Inmiddels is de opleiding nu goed gevuld, zij het dat dit vanwege de duur van de opleiding pas over een aantal jaar soelaas biedt. Op dit moment zijn er 22 luchtverkeerleiders in opleiding, afhankelijk van het voortraject (wel of geen volledig traject aan de Koninklijke Militaire Academie) duurt de gehele opleiding 3 tot 6 jaar, vanaf het moment dat een leerling bij Defensie wordt aangenomen.

Net als voor andere schaarstecategorieën kunnen aan verkeersleiders een aanstellingspremie en een behoudpremie worden toegekend. Ook zijn maatregelen genomen om het personeelstekort te verminderen, onder andere door inmiddels afgezwaaid personeel tijdelijk weer terug te vragen. Dit heeft het personeelstekort niet opgelost. Dus moet er meer gebeuren, vooral in samenwerking met LVNL.

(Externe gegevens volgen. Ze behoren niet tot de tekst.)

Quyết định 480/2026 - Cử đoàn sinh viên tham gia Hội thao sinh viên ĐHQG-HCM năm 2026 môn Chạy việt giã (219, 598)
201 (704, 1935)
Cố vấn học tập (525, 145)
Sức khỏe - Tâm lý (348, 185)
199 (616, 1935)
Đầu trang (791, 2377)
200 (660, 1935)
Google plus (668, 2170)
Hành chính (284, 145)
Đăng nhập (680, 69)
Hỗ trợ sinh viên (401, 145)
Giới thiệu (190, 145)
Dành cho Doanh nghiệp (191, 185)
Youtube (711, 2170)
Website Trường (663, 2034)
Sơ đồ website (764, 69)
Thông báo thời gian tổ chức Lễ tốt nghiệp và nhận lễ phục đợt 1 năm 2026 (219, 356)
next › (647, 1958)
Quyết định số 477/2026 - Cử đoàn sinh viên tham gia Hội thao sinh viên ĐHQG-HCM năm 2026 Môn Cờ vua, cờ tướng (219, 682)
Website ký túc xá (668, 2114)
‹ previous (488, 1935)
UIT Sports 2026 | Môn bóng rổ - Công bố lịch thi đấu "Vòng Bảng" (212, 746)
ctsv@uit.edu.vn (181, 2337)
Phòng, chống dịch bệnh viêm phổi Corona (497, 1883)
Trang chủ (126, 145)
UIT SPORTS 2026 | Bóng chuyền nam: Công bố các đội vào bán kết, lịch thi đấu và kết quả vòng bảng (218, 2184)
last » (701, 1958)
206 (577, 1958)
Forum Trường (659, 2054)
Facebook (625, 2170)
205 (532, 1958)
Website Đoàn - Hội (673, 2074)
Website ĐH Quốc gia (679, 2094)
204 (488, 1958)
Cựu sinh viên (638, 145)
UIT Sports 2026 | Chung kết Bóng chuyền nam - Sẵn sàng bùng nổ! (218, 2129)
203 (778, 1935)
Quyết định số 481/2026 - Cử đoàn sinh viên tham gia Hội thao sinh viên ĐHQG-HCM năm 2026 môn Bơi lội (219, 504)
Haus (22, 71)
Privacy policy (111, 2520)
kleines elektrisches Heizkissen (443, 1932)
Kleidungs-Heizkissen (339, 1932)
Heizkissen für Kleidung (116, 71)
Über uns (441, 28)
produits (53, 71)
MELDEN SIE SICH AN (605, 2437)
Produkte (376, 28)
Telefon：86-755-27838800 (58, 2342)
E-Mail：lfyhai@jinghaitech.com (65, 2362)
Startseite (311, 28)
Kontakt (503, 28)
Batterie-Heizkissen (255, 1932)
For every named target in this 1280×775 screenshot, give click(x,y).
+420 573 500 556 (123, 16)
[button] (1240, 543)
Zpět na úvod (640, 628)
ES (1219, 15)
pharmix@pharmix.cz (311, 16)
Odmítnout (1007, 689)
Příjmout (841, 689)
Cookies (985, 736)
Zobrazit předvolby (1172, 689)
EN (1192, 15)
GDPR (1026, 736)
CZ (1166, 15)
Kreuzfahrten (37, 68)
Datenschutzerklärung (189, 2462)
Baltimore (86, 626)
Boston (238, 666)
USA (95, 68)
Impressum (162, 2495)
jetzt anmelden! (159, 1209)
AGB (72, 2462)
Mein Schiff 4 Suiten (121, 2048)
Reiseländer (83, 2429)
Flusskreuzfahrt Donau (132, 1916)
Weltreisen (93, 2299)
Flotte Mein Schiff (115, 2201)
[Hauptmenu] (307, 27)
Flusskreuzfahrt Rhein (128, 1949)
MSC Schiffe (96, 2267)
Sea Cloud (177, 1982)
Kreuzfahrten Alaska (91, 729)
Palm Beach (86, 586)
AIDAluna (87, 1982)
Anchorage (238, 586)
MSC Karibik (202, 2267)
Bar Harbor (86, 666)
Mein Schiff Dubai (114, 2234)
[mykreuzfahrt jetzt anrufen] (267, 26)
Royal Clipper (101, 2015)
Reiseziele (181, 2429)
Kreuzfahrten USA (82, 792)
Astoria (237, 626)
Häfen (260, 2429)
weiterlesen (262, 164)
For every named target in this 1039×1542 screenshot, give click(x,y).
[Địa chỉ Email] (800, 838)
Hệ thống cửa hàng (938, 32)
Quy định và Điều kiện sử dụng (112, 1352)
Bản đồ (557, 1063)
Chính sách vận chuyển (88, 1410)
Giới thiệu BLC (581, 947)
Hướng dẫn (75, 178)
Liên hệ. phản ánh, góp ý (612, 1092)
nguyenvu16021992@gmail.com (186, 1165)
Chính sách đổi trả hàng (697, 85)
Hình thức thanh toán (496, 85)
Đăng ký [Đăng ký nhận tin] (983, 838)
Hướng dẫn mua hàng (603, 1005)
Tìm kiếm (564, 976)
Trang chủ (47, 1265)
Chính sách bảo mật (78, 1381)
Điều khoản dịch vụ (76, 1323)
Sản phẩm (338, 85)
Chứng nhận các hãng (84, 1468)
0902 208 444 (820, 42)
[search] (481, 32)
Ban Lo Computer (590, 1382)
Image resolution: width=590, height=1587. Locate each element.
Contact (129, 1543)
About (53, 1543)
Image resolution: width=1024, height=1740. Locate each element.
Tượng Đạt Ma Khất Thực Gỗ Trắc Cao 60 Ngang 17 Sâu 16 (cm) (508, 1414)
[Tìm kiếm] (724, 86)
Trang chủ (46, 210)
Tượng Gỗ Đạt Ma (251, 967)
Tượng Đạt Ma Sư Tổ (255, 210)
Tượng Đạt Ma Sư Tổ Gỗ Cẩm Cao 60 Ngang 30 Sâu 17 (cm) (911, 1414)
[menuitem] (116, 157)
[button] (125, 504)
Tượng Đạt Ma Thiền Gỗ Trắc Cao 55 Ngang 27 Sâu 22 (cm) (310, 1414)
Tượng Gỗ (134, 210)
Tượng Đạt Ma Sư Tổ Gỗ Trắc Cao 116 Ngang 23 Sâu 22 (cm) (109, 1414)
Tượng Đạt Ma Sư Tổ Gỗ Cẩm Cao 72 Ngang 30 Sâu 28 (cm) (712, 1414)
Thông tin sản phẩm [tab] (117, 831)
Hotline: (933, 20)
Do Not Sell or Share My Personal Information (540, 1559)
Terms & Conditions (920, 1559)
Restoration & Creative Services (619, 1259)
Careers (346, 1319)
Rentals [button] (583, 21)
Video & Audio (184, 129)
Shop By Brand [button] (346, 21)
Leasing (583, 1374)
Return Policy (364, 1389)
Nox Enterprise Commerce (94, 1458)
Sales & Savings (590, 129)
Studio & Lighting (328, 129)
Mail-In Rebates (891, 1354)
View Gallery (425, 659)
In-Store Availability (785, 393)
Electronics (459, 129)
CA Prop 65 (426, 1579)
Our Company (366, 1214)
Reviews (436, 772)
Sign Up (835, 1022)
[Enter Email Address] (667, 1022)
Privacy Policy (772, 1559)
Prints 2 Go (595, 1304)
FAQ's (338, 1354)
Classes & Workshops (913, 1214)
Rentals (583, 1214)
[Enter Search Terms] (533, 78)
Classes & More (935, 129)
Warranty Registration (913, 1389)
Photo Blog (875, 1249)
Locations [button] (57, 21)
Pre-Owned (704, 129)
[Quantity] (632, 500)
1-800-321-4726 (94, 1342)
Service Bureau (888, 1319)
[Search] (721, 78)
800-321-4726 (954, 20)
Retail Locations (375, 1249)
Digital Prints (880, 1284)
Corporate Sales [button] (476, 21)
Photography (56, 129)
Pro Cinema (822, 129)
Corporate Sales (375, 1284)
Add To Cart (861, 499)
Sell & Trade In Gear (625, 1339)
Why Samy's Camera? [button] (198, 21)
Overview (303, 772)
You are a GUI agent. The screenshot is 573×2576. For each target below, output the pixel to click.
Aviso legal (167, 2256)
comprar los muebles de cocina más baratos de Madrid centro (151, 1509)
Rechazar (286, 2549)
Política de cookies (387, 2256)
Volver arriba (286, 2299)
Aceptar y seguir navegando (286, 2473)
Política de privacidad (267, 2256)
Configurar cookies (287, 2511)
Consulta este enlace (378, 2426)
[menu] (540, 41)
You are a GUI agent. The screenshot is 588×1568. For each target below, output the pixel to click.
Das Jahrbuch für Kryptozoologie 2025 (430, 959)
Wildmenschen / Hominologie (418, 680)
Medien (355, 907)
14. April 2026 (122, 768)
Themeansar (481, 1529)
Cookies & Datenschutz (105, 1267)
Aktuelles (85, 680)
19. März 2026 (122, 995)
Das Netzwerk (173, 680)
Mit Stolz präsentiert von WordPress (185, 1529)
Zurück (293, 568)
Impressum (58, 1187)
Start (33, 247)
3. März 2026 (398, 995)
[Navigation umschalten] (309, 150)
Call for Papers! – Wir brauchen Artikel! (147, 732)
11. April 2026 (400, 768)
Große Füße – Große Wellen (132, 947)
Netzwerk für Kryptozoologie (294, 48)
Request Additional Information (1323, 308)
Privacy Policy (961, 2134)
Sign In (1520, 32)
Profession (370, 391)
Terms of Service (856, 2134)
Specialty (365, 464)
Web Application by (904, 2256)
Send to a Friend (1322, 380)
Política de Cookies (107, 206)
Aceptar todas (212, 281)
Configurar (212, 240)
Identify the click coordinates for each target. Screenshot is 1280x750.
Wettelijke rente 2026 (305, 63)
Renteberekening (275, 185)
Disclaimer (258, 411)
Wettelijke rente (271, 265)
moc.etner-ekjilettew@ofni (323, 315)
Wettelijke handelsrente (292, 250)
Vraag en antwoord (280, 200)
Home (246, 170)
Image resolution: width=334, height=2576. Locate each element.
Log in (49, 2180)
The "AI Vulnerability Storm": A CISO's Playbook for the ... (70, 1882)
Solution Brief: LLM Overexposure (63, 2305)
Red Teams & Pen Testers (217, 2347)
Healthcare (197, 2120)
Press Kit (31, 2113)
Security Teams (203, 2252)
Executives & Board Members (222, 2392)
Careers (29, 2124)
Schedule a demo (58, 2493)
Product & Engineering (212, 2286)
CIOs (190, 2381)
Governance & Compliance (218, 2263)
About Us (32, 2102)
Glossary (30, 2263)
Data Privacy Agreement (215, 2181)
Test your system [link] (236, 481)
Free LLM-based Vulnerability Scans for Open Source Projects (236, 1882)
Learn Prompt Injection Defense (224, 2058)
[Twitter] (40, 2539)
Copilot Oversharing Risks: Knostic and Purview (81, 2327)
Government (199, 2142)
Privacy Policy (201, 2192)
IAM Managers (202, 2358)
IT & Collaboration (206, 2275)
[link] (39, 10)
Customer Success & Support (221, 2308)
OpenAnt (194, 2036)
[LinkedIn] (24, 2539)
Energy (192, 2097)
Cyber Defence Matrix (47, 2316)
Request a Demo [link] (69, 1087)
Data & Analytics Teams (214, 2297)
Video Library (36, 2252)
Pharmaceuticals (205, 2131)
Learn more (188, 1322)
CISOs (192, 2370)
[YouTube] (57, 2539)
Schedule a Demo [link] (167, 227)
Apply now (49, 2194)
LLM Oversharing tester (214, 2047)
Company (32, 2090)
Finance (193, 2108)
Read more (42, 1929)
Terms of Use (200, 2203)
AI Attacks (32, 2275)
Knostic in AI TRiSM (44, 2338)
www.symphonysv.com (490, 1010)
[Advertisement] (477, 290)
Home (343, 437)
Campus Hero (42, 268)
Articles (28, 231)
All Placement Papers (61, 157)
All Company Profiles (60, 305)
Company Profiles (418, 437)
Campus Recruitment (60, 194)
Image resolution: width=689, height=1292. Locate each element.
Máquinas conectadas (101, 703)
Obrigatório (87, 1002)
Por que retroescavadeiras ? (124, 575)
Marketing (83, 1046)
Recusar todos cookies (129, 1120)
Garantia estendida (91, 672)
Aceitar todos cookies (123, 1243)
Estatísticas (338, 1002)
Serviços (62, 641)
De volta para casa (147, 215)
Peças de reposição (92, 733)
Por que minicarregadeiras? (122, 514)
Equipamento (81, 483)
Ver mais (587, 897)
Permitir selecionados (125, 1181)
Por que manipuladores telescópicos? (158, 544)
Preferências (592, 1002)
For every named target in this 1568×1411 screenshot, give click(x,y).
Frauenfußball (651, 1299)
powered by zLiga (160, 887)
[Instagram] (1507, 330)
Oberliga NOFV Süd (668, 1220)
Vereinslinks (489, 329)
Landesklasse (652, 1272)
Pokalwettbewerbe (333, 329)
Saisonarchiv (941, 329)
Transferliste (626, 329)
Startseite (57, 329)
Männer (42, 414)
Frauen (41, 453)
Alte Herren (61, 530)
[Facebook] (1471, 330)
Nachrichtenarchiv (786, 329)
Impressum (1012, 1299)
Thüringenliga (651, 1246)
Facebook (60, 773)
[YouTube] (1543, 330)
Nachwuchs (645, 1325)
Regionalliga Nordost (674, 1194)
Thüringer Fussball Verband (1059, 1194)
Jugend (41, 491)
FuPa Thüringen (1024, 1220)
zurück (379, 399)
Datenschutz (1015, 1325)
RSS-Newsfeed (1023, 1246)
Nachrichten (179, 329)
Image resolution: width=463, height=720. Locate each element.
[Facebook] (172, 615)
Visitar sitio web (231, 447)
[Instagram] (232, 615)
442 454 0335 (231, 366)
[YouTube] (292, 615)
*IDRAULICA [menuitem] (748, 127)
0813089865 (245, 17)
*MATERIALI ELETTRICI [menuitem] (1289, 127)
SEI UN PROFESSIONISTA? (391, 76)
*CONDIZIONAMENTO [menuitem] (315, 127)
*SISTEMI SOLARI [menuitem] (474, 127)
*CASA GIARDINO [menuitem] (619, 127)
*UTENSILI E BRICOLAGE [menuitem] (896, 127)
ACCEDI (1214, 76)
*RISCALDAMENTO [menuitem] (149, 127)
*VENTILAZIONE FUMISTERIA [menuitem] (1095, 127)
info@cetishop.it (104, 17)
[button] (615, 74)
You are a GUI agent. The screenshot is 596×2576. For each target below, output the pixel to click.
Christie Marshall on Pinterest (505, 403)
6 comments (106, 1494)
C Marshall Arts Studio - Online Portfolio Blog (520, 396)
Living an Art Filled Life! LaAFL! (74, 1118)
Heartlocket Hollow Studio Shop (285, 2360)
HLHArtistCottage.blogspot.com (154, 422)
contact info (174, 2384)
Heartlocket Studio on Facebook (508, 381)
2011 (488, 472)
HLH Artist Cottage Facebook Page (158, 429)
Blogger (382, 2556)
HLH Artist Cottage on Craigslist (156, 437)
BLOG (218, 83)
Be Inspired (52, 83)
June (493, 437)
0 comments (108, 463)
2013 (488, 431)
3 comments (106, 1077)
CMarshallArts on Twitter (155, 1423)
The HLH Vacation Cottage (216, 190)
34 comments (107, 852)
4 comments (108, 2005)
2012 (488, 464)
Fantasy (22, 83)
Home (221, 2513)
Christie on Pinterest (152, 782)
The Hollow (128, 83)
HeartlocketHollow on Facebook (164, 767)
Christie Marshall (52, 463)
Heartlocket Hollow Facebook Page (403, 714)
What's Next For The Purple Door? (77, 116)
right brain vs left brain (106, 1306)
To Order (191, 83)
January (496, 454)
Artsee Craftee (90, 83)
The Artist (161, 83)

Op langere termijn draagt de samenwerking met LVNL en de herindeling van het luchtruim bij aan een effectiever en efficiënter beheer en gebruik van het luchtruim. Met LVNL wordt onderzocht hoe gezamenlijke werving, selectie en opleiding oplossingen biedt.

Vraag 9

In hoeverre acht u onder meer het samenwerken met civiele luchtverkeersleiders, de inzet van reservisten dan wel een salarisverhoging voor militaire luchtverkeersleiders hiertoe een wenselijk dan wel noodzakelijk middel?

Antwoord 9

Zoals ook blijkt uit antwoord 4, plukken we nu al de vruchten van de co-locatie op Schiphol-Oost. De komende jaren zal de samenwerking met LVNL voortvarend worden uitgebreid en verdiept. Met LVNL is een afspraak gemaakt over de werving om elkaar te versterken. Als LVNL een overschot aan goede kandidaten heeft, dan worden die aan Defensie aangeboden. Sommige van deze kandidaten hebben al deelkwalificaties als luchtverkeersleider. Dat kan de opleidingsduur bekorten. Samen met LVNL wordt nu onderzocht hoe de gezamenlijke inrichting van een functiehuis de efficiëntie en de effectiviteit van de luchtverkeersleiding verder kan verbeteren.

In het verleden zijn al reservisten ingezet. Maar reservisten die gekwalificeerd zijn als luchtverkeersleider, zijn er nauwelijks.

Net als voor andere schaarstecategorieën kunnen aan luchtverkeersleiders een aanstellingspremie en een behoudpremie worden toegekend. Salarisverhoging voor de schaarstecategorie luchtverkeersleiders wordt niet overwogen. Het verschil in beloning tussen de civiele en de militaire luchtverkeersleiding is zo groot, dat overbrugging daarvan tot ontwrichting van het salarissysteem van Defensie zou leiden.

Vraag 10

Op welke wijze is de Inspectie voor Leefomgeving en Transport betrokken bij de problematiek die voortvloeit uit het personeelstekort bij de militaire luchtverkeersleiding? Welke adviezen heeft de inspectie gegeven om de problematiek te ondervangen?

Antwoord 10

De Inspectie voor Leefomgeving en Transport houdt zich niet bezig met dit onderwerp, omdat het toezicht op de militaire luchtverkeersleiding berust bij de Militaire Luchtvaartautoriteit (MLA). Iedere verandering qua inzet van verkeersleiders of taakuitvoering wordt vooraf gemeld aan de MLA.